Autodérision et ressorts comiques

Il serait dommage de trop en raconter sur Le Procès du chien, mais comme son titre l’indique, c’est bien d’un (nouveau) film de procès qu’il s’agit – une forme cinématographique décidément en vogue après Anatomie d’une chute et Le Procès Goldman. Laetitia Dosch a d’ailleurs bien conscience de s’inscrire dans un genre éminemment classique, et en joue très habilement en s’appuyant sur les codes et les attendus d’une audience judiciaire, détournés au service de son propos.

Car si l’on rit beaucoup devant le film, et qu’il cultive soigneusement l’autodérision et les situations comiques, il touche également à un propos politique fort, défendu avec beaucoup d’intelligence et de conviction par le scénario. L’absurdité se mue alors peu à peu en une forme de gravité et de profondeur qui provoquent la réflexion.  
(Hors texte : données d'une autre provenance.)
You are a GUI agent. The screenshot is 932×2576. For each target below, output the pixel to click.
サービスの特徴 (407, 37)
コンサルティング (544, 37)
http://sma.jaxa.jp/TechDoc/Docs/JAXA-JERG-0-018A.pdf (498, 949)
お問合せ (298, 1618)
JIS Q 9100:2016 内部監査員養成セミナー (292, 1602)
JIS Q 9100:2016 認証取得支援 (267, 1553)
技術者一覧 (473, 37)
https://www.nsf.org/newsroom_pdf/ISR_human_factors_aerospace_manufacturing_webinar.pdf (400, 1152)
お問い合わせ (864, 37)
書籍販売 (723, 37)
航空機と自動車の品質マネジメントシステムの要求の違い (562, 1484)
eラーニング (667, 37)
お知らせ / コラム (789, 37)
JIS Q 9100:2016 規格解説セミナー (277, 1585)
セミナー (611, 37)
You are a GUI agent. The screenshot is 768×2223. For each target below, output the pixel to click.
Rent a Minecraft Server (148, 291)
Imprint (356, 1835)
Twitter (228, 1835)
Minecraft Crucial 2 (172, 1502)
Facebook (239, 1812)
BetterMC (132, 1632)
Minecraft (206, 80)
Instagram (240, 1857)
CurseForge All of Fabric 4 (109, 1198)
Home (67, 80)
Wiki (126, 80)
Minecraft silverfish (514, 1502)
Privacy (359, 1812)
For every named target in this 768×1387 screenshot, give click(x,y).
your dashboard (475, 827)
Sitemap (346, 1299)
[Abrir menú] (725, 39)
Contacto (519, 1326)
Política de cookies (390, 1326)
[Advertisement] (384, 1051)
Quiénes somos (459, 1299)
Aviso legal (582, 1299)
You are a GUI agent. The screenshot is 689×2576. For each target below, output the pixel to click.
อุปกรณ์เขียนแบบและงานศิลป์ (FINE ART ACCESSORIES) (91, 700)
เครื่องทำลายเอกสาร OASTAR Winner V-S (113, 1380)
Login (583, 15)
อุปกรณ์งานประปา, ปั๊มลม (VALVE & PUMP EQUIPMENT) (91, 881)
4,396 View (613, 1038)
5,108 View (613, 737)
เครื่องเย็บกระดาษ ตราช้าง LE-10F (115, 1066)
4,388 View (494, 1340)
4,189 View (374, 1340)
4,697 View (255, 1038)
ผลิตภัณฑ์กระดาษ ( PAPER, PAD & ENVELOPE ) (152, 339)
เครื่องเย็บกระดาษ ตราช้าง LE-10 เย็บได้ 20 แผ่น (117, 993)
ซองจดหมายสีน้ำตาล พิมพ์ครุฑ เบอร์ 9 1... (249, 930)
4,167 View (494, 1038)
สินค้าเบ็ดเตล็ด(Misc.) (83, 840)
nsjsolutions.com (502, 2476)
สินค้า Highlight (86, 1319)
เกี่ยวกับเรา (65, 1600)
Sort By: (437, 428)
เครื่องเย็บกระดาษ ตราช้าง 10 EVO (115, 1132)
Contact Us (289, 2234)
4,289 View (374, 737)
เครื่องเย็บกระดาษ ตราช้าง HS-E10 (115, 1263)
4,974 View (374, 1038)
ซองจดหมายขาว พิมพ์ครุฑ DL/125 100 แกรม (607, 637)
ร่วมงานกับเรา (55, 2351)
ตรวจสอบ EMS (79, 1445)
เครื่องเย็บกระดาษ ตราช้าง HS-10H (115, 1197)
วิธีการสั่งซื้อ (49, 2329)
Par exemple, lorsque l’on découvre que Cosmos réagit à une chanson de Véronique Sanson (Ma Révérence) : en elle-même, la scène est drôle. Dans le contexte du film, elle prend un tout autre relief et devient bouleversante, puisqu’elle pointe chez l’animal une sensibilité proche de la nôtre. Et c’est par ce rapprochement que la réalisatrice introduit la dimension la plus captivante du film, qui interroge avec beaucoup d’acuité les mystères de l’animalité. Tout au long du récit, il nous est expliqué ou montré, souvent avec beaucoup d’humour, que le chien éprouve une gamme d’émotions semblable aux nôtres. Pour autant, il ne tombe jamais dans le piège de l’anthropomorphisme et s’active en parallèle à prouver qu’il nous demeure malgré tout inconnu et insaisissable, voire étranger (par exemple lorsqu’il réagit à l’appel des loups, ou lorsqu’il s’avère – évidemment – incapable d’utiliser un mode de communication basé sur le langage humain). 

Réflexion contemporaine

En jouant sur ces deux registres, le récit souligne les contradictions inhérentes aux rapports entretenus par l’être humain avec les autres vivants. Tout en appréciant la part d’animalité qu’ils apportent à notre existence, nous sommes incapables de composer avec cet instinct sauvage, et exigeons de rester en position de contrôle absolu. Un chien, parce qu’il laisse sa nature sauvage reprendre le dessus, est ainsi condamné à mort sans autre forme de procès. Or est-il moralement acceptable de faire disparaître un être juste parce qu’il nous dérange ?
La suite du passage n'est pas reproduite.